Dear Lillee,
I had recently picked up an overlooked June 2024 copy of American Nurse Journal and began with your editorial. I’m one of those people who read the editorial pages and Letters To The Editor. You wrote about “keeping our focus on proven practices and core interventions … ’nursing basics’…”
The CNE article was about Fall Prevention and I recalled how back in the 1970’s we would tie bed sheets across the patient’s beds and improvise wrist restraints from towels and adhesive tape in our attempts to prevent falls.

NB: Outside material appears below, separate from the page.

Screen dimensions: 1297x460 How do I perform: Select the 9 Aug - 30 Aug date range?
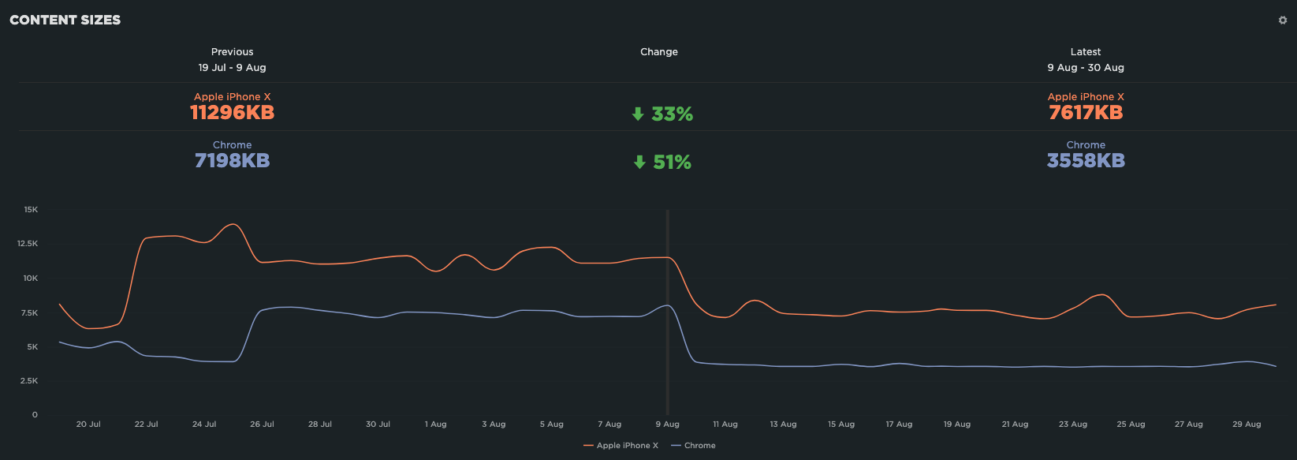1086,68
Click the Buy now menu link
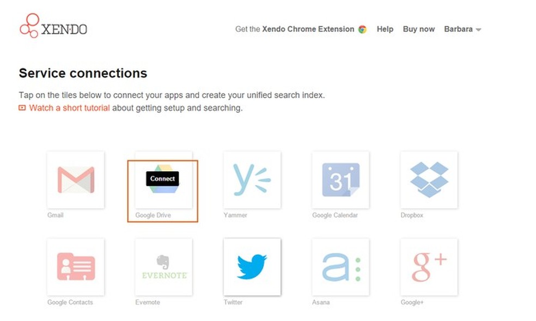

But besides amusing you with a bit of nursing history, my main reason was to tell you that the reason I like reading the American Nurse Journal is that very thing mentioned above: the fact that the journal consistently provides practical information for the bedside nurse. I also subscribe to the Journal of Emergency Nursing (my specialty for 28 years prior to retirement) and the Journal of American Nursing, but both have become more and more focused on printing nursing research articles, which are overly long and usually of little value to the average nurse, if they have the patience to read the entire article or can understand the statistical jargon and graphs, while minimizing information needed by the everyday nurse.
Your editorial in the October 2025 edition wrote about CNE articles employing reflective learning and critical thinking. Bravo! I enjoy reading your editorials, those of Jennifer Mensik Kennedy, and the journal’s content.